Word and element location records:
________________________________________
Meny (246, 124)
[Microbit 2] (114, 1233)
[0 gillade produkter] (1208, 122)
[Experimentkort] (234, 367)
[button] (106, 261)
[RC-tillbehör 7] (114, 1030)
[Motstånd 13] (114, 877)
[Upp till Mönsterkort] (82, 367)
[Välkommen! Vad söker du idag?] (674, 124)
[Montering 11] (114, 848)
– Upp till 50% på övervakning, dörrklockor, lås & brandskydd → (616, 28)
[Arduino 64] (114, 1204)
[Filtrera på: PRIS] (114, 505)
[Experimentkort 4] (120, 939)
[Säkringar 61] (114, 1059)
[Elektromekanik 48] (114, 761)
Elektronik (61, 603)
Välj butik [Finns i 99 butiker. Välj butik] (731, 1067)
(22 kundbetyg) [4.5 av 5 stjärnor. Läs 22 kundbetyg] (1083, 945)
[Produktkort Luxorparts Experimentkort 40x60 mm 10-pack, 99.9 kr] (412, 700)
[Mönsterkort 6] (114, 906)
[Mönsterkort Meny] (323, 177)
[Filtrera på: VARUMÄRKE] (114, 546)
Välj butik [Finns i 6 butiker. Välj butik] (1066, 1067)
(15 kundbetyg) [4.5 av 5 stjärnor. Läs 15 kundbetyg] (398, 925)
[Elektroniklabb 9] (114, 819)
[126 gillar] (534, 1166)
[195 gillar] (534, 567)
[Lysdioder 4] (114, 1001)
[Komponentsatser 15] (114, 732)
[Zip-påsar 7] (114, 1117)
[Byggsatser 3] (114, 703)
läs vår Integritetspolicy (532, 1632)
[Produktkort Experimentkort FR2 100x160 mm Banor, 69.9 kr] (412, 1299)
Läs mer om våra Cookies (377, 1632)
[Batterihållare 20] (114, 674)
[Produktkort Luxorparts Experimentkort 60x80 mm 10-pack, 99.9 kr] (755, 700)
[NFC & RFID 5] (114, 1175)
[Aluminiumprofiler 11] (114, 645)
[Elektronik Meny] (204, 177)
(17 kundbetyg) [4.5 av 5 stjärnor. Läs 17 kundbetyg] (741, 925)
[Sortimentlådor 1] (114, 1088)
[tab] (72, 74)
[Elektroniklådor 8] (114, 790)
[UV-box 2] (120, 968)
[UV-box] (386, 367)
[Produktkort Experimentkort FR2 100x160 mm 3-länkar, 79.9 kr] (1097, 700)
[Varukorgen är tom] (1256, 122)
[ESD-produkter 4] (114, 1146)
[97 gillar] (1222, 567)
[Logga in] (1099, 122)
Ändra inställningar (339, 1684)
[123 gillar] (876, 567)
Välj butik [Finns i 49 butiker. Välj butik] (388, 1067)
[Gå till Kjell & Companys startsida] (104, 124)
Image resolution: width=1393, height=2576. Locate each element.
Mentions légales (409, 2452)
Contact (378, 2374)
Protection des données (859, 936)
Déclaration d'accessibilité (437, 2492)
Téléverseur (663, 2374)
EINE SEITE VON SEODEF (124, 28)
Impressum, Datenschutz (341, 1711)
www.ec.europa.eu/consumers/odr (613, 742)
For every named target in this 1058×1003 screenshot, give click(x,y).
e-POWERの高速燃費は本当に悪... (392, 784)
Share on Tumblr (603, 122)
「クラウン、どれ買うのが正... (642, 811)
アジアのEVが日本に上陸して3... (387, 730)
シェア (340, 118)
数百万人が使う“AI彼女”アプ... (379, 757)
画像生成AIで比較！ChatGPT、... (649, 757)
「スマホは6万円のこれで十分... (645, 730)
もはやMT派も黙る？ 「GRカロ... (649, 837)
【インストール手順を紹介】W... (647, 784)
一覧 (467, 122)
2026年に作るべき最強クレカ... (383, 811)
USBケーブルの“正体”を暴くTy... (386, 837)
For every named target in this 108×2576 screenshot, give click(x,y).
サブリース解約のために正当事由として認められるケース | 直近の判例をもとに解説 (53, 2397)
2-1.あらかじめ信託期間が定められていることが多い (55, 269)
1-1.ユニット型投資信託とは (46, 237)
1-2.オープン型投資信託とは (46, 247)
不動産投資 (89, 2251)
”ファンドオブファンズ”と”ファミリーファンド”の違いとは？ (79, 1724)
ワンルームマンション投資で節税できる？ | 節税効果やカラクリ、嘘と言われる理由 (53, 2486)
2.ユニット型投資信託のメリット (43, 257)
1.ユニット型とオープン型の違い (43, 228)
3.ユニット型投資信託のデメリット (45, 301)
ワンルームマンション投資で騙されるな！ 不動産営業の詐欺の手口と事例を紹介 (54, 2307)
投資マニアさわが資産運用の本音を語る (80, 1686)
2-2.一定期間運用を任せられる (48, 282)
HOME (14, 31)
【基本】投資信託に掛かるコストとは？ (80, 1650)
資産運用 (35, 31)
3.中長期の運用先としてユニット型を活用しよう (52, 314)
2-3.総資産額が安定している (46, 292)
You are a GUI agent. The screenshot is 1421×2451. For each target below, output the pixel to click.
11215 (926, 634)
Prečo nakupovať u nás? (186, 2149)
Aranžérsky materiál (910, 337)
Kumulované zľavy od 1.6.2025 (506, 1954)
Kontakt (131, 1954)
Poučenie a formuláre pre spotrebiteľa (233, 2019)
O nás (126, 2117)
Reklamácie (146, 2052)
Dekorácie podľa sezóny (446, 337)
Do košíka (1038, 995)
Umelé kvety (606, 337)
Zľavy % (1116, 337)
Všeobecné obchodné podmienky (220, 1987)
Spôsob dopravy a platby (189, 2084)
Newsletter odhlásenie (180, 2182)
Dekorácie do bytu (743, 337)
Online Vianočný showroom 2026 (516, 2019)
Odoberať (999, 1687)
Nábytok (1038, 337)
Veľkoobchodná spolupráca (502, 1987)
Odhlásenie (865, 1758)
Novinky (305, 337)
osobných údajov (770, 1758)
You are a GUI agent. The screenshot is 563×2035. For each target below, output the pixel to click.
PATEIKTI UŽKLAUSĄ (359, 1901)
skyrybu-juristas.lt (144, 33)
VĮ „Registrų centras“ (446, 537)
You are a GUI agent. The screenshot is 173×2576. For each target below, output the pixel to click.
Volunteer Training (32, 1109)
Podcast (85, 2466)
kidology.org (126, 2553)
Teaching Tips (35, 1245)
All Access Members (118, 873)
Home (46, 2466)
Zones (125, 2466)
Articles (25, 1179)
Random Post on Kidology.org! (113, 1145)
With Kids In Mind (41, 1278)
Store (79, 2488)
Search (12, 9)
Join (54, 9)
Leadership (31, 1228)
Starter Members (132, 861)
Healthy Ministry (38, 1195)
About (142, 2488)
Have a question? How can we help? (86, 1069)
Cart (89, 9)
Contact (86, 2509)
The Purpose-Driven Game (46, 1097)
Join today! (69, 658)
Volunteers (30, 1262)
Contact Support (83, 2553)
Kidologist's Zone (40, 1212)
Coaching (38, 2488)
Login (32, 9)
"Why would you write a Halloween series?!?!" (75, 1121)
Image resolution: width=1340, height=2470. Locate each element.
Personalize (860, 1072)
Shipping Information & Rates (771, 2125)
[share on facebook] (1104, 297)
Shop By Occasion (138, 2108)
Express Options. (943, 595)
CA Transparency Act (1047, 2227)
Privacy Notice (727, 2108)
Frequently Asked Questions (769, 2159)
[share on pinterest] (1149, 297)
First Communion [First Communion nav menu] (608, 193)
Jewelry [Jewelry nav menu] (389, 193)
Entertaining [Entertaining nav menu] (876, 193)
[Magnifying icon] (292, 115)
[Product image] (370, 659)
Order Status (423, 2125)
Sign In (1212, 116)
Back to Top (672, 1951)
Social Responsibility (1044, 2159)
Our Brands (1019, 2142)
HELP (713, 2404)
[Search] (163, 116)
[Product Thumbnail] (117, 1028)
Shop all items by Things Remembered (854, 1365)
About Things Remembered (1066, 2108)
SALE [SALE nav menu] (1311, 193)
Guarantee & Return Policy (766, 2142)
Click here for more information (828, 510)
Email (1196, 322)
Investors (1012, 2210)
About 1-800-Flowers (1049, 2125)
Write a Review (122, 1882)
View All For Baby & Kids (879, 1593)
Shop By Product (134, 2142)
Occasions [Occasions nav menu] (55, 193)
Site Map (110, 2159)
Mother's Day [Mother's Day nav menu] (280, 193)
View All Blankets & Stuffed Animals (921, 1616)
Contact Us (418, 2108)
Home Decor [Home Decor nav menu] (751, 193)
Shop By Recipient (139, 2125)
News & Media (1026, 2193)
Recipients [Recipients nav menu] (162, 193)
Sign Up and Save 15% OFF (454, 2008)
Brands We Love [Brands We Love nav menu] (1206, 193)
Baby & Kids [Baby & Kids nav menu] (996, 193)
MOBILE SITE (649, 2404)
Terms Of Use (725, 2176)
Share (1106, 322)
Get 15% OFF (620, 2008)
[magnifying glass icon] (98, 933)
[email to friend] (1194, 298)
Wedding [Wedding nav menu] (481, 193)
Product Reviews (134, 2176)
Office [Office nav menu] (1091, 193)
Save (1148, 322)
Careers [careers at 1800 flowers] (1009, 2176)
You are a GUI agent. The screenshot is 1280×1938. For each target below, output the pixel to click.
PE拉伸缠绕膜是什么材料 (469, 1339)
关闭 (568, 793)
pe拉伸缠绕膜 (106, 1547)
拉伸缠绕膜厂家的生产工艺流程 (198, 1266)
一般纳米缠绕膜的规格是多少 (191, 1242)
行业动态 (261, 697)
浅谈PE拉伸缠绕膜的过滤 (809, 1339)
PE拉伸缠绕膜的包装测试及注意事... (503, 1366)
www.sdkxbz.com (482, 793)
________________________________________
[WHAT YOU NEED TO DO]: Rewrite the stretch of the listing from the line containing "(17 kundbetyg) [4.5" through the line containing "Välj butik [Finns i 49", putting "likes" wherever "gillar" appears and leaving everything else unchanged.

[THE ANSWER]:
(17 kundbetyg) [4.5 av 5 stjärnor. Läs 17 kundbetyg] (741, 925)
[Sortimentlådor 1] (114, 1088)
[tab] (72, 74)
[Elektroniklådor 8] (114, 790)
[UV-box 2] (120, 968)
[UV-box] (386, 367)
[Produktkort Experimentkort FR2 100x160 mm 3-länkar, 79.9 kr] (1097, 700)
[Varukorgen är tom] (1256, 122)
[ESD-produkter 4] (114, 1146)
[97 likes] (1222, 567)
[Logga in] (1099, 122)
Ändra inställningar (339, 1684)
[123 likes] (876, 567)
Välj butik [Finns i 49 butiker. Välj butik] (388, 1067)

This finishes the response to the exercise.